Thanks to the specially roughened surface of the sensor core and the connection of the fiber optic measuring element to the core, the sensor deforms in the same way as the medium in which it is placed. The roughening of the surface ensures no slippage at the interface between the medium and the surface of the sensor core, and the connection of the fiber optic measuring element with the core ensures no slipping of the fiber optic measuring element relative to the core. Thanks to this, the sensor according to the invention makes it possible to measure the deformations of the tested medium within the entire range of measurement ranges defined for a specific sensor material or optical fiber.

As a result of transferring deformations from a deforming solid (e.g. concrete) inside which a reinforcing bar is placed, the bar is lengthened or shortened.
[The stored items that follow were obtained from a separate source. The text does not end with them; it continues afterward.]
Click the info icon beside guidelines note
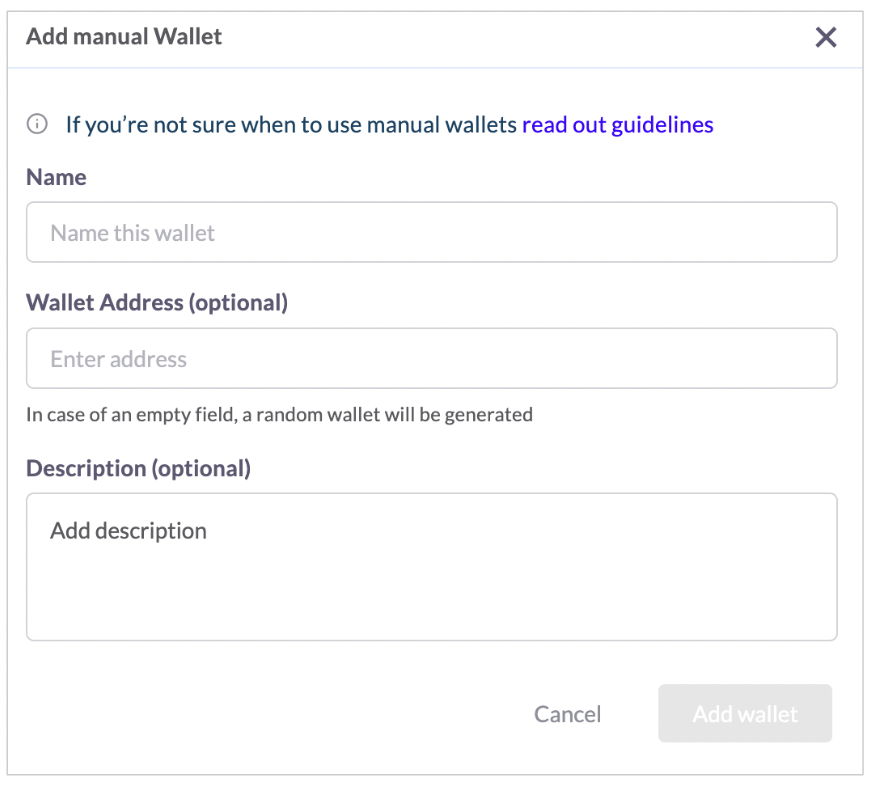Screen dimensions: 872x786 point(37,125)
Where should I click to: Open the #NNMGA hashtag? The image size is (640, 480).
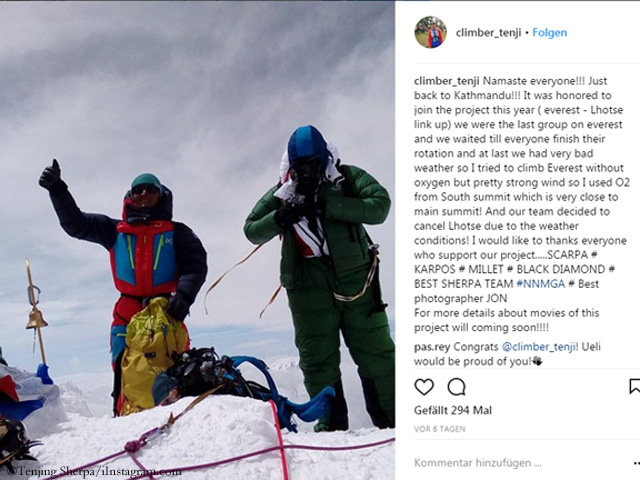coord(540,284)
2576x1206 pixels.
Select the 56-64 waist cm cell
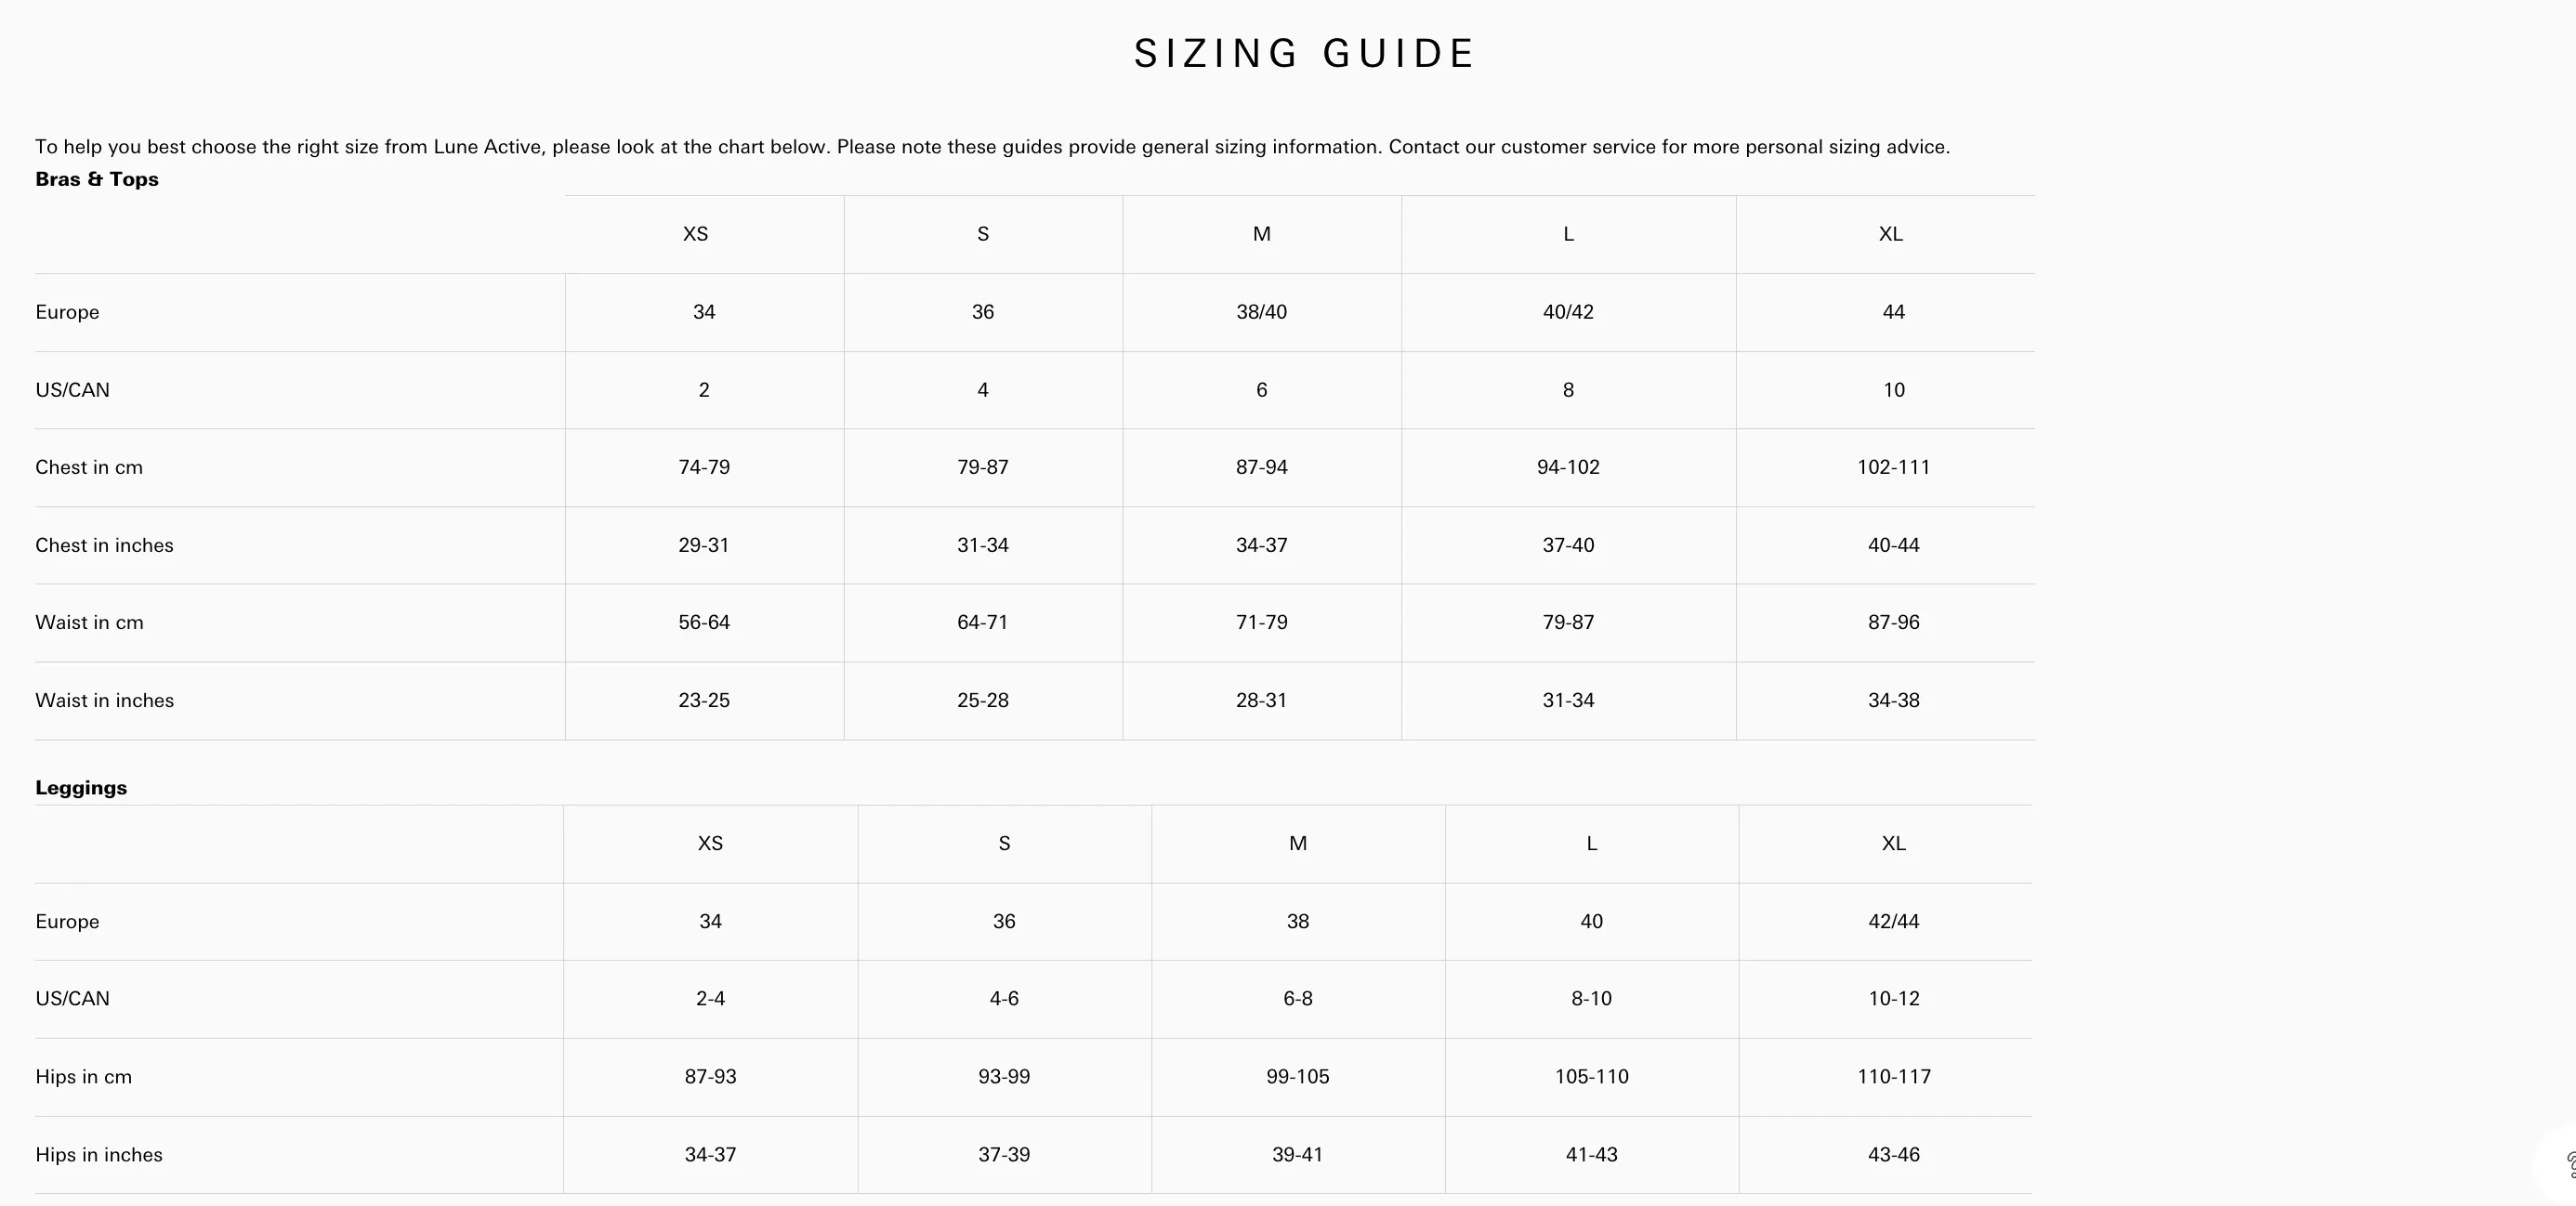(704, 622)
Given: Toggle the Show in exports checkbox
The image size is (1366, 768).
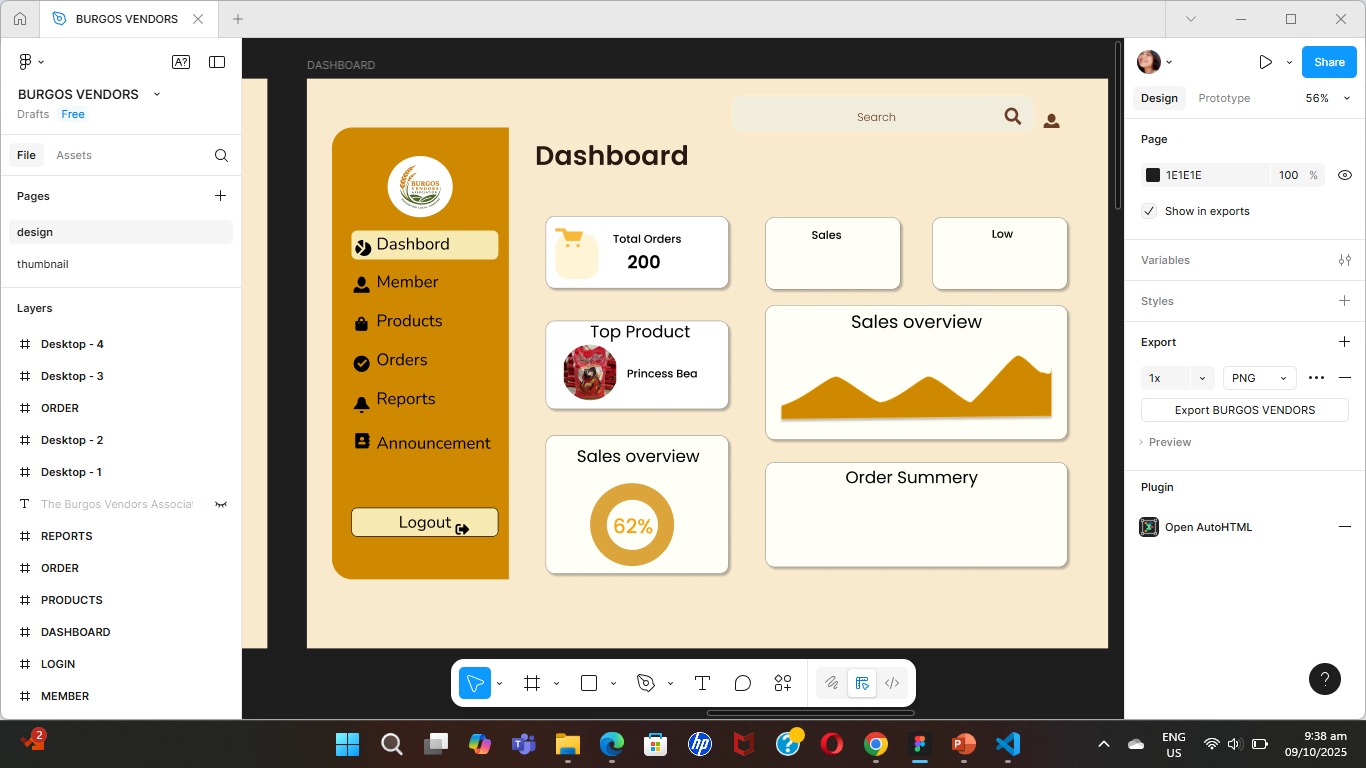Looking at the screenshot, I should [1150, 211].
The change in the deformation of the rod is transmitted to the optical fiber measuring element, causing also a change in deformation. The measurement uses a measuring sensor made in the form of a rod made of any plastic material, preferably a fiber composite, inside which a fiber optic measuring element was placed during the production process.

Measurement signals from fiber optic measuring elements are read using an appropriate, commonly known electronic device (Optical Backscatter Reflectometer). If a Raman reflectometer is used to read the temperature, the temperature measurement fiber may be a fiber connected to the core used to measure strain.

The measuring element of the sensor's deformation is an optical fiber connected to a reflectometer using the Reyleigh or Brillouin light scattering phenomenon. The strain measurement is therefore performed using the distributed fiber optical sensing DFOS technique. The length of the sections (measurement bases) from which the deformations are averaged depends on the specific reflectometer. Currently, it can range from 1 to several thousand mm and depends on the length of the sensor and the measurement frequency. The lengths of the sensors can be any and depend only on transport possibilities, i.e. they can range from several dozen cm to several dozen km.

The temperature measuring element is an optical fiber integrated with the sensor core, used to measure strains, connected to a reflectometer using the Raman light scattering phenomenon.

Claims (5)

1. Fiber optic sensor for measuring deformations and temperature of building, engineering and geotechnical structures, using geometrically continuous measurement of deformations of the fiber optic measuring element in a sensor placed in the tested medium, characterized in that it consists of a core (1) and (1) placed directly in the core ) and permanently connected to it in the production process, without the possibility of separation or slippage, optical fiber measuring elements (2) for determining the deformation of the same core (1), where the core (1) is made of a material susceptible to deformation and at the same time conducting heat. 2. The sensor according to claim 1. 1, characterized in that the core (1) is made of homogeneous composites, in particular glass, polyester or polymer, without layers enabling slipping, deformable in a known and controlled manner over the entire measuring range of the sensor. 3. The sensor according to claim 1. 1, characterized in that it has roughening elements (3) on its surface to transfer deformations from the medium in which the sensor is placed. 4. The sensor according to claim 1. 3. characterized in that the roughening (3) is made of a braid made of the same material as the core (1). 5. The sensor according to claim 1. 3, characterized in that the roughening is made in the form of a sprinkling of granular material, in particular quartz sand, glued to the core with a polymer resin.